Response to the warning of the European Systemic Risk Board on vulnerabilities in the residential real estate sector in Norway

Response to the warning of the European Systemic Risk Board on vulnerabilities in the residential real estate sector in Norway

Dear Mr Mazzaferro,

Thank you for your letter of 10 July notifying me of the warning of the European Systemic Risk Board (ESRB) on medium-term vulnerabilities in the residential real estate sector in Norway. The Norwegian Ministry of Finance welcomes the analysis, and supports the important work of the ESRB to monitor systemic risks. We particularly welcome that the ESRB now has extended the scope of its residential real estate assessments to cover the entire European Economic Area. I appreciate the opportunity to submit my comments on the matter, and I kindly ask that you publish this letter alongside the ESRB warning.

The Norwegian Ministry of Finance agrees with the ESRB assessment of risks and vulnerabilities presented in the warning. The ESRB’s conclusions closely correspond with those reached by the Ministry based on our own analyses of the residential real estate sector.

The debt burden of households has increased for several years, and Norwegian house­holds now rank among the most indebted in the world. The steady build-up of debt increases household vulnerability and poses risks to financial stability and economic growth. While household debt continues to grow at a faster pace than income, the growth rate has gradually slowed down in recent years and has come down to an annual rate of 5.5 percent. 

After several years of rapid growth, house prices fell through 2017. They started increasing again in the first half of 2018. Since last summer, the pace has been moderate. Nationally, nominal house prices are now slightly above their peak in 2017, while house prices in Oslo are still somewhat lower than their peak. In real terms, the national house prices have decreased over the past two years.

As pointed out in the ESRB warning, Norwegian authorities have implemented a comprehensive set of macroprudential policy measures to mitigate systemic risks related to vulnerabilities in the residential real estate sector. The Government has a broad policy approach to address housing market issues, and a revision of our housing market strategy was presented last year. The strategy takes a broad view of the housing market, emphasizing supply side efficiency, consumer protection, and a sustainable development in household debt.

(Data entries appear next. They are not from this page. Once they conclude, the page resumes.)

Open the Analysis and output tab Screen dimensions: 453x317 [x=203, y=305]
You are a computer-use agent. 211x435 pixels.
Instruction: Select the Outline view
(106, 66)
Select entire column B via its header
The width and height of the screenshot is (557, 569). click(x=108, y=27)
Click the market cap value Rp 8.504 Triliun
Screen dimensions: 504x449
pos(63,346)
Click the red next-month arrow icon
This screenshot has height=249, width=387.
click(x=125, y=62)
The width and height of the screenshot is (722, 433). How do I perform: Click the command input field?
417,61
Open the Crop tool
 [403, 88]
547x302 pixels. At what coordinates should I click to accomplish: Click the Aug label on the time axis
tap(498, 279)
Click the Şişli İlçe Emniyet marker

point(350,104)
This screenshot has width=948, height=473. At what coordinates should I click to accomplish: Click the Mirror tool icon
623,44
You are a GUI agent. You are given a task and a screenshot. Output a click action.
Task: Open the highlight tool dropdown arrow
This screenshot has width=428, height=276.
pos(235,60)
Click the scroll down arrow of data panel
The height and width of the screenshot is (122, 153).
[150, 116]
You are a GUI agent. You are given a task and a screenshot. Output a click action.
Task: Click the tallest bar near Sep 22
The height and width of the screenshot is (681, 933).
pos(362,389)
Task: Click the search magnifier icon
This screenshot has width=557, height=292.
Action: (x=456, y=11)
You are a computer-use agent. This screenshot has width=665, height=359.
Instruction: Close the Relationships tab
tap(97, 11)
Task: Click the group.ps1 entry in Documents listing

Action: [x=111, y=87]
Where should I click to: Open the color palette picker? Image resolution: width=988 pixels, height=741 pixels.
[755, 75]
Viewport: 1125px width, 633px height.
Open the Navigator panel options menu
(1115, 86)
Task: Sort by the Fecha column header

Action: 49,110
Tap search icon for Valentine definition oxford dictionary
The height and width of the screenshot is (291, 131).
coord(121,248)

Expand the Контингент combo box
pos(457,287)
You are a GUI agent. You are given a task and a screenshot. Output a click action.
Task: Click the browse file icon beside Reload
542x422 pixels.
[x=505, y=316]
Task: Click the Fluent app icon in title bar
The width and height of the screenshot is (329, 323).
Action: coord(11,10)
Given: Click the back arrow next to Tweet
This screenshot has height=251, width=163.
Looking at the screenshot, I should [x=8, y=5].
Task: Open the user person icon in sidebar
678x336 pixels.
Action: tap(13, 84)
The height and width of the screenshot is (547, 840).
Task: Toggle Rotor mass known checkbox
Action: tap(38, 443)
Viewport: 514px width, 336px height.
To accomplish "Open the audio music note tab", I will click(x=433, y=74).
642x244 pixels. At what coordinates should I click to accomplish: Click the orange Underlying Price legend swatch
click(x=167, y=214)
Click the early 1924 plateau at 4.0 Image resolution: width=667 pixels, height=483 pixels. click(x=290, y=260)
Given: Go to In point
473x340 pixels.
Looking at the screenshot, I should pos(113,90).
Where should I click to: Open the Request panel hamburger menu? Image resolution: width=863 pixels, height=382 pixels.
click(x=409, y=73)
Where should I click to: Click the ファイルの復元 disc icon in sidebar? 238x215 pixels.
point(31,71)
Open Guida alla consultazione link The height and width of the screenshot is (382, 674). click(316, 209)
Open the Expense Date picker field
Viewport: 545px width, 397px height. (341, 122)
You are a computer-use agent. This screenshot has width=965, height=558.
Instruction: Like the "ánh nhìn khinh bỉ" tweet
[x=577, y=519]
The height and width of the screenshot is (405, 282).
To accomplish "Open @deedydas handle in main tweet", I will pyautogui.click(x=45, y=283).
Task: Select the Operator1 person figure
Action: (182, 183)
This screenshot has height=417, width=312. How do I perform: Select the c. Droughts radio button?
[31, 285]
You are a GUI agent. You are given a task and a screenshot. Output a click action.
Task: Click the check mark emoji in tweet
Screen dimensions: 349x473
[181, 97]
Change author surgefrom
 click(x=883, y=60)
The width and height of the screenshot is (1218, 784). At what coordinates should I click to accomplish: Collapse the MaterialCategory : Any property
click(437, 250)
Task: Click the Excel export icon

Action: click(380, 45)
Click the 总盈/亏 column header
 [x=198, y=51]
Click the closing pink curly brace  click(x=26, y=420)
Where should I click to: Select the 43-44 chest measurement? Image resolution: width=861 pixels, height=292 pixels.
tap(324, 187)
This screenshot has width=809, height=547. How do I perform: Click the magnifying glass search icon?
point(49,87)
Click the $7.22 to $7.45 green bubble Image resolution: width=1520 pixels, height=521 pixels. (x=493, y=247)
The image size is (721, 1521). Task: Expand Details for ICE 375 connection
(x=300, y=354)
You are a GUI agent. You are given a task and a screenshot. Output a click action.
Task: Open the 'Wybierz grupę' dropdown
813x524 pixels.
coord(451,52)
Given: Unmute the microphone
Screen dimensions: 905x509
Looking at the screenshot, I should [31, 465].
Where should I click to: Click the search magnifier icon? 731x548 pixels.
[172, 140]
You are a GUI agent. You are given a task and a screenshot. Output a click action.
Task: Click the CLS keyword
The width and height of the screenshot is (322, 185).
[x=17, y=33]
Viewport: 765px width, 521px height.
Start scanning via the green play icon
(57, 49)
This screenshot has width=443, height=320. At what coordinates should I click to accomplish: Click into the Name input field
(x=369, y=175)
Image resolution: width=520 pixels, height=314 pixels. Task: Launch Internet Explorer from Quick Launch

Measures taken on the borrower side to achieve a sustainable growth in debt include limitations on residential mortgage lending practices, which have been in place as guidelines since 2010, and as a regulation from 2015. The regulation was tightened in 2017, and includes caps on borrowers’ loan-to-value (LTV) and debt-to-income (DTI) ratios. Banks now give fewer loans with a DTI above 5, indicating that the regulation has had the intended effect. Norwegian authorities introduced a similar regulation on consumer credit earlier this year. Moreover, new debt information providers have recently launched their services, which will oblige banks to obtain and assess high-quality information on potential borrowers’ unsecured debt before granting them new loans. This is expected to curb growth in consumer credit.

Another key element in the Government’s housing market strategy has been to improve supply side efficiency. In recent years, the supply of housing has increased, contributing to the slower growth in house prices.

Norwegian banks are profitable, and have been able to build up robust liquidity and capital buffers necessary to comply with new requirements introduced in recent years. This includes the counter-cyclical capital buffer requirement, which has been increased as a response to the build-up of financial imbalances, and will reach 2.5 percent this year. Comparatively high capital ratios are seen as necessary also given the structural characteristics of the Norwegian economy with i.a. high household debt, limited diversification of industries, and banks that are highly dependent on confidence in inter­national capital markets for their funding. Furthermore, strong interconnection with the other Nordic countries, especially through branching, underlines the need for mutual recognition of capital requirements in order to safeguard financial stability. The CRR/CRD IV framework is expected to enter into force as part of the EEA Agreement later this year, which amongst other things entails that the Basel I floor will be abolished in Norway. With a view to maintain banks’ actual capital requirements at levels that are commensurate with prevailing risk factors, the Government is currently considering adjustments in the systemic risk buffer requirement and the introduction of temporary risk weight floors for real estate exposures.

In 2018, the regulation on monetary policy was modernized. The new regulation formalizes Norges Bank’s long-standing emphasis on financial stability in the conduct of monetary policy; within the frame of the inflation target, monetary policy shall also contribute to counteract the build-up of financial imbalances.

It is our view that proper measures are in place to mitigate the risks pointed out by the ESRB. Norwegian authorities closely monitor developments in the residential real estate sector and the financial system, and stand ready to amend or supplement current measures as needed. This fall, the Ministry of Finance is reviewing both the residential mortgage regulation and key elements of banks’ capital requirements.

Norwegian authorities will keep the ESRB informed of any further macroprudential or other policy measures taken to address vulnerabilities in the residential real estate sector. We will also provide information on the evolution of the identified vulnera­bilities, as requested.